18.COSTS AND ATTORNEYS’ FEES: In the event of any default, claim, proceeding, including a bankruptcy proceeding, arbitration, mediation, counter-claim, action (whether legal or equitable), appeal or otherwise, whether initiated by Lessor or Lessee (or a debtor-in-possession or bankruptcy trustee), which arises out of, under, or is related in any way to this Lease Agreement, any Lease Schedule, or any other document, agreement or instrument executed pursuant hereto or in connection herewith, or any governmental examination or investigation of Lessee, which requires Lessor's participation (individually and collectively, the “Claim”), Lessee, in addition to all other sums which Lessee may be called upon to pay under the provisions of this Lease Agreement, shall pay to Lessor, on demand, all costs, expenses and fees paid or payable in connection with the Claim, including, but not limited to, attorneys’ fees and out-of-pocket costs, including travel and related expenses incurred by Lessor or its attorneys.

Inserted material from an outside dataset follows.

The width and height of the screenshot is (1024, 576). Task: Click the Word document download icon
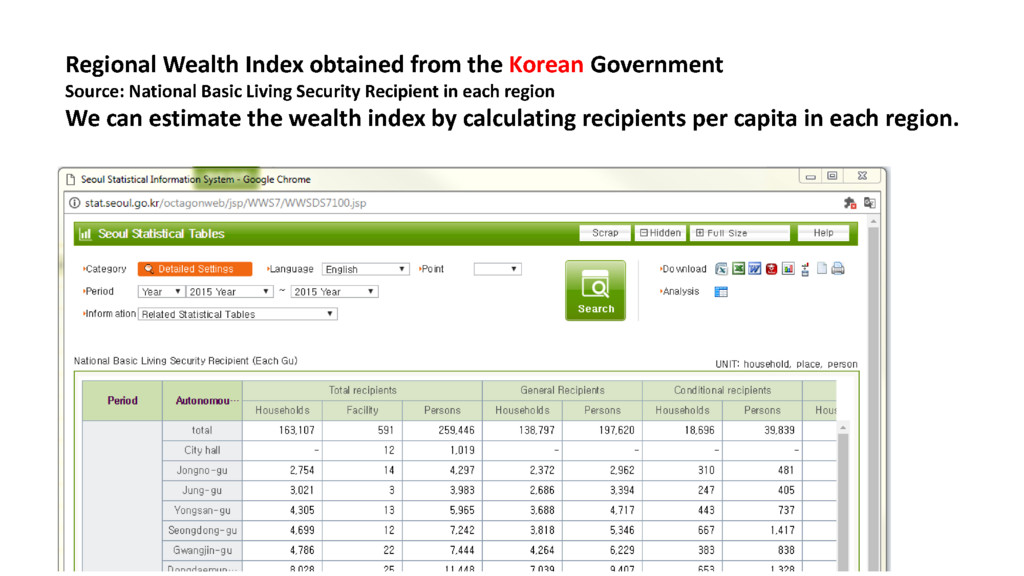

19.LESSOR'S PERFORMANCE OPTION: Should Lessee fail to make any payment or to do any act as provided by this Lease Agreement, then Lessor shall have the right (but not the obligation), without notice to Lessee of its intention to do so and without releasing Lessee from any obligation hereunder to make or to do the same, to make advances to preserve the Equipment or Lessor's title thereto, and to pay, purchase, contest or compromise any insurance premium, encumbrance, charge, tax, lien or other sum which in the judgment of Lessor appears to affect the Equipment, and in exercising any such rights, Lessor may incur any liability and expend whatever amounts in its absolute discretion it may deem necessary therefor. All sums so incurred or expended by Lessor shall be due and payable by Lessee within ten (10) days of notice thereof.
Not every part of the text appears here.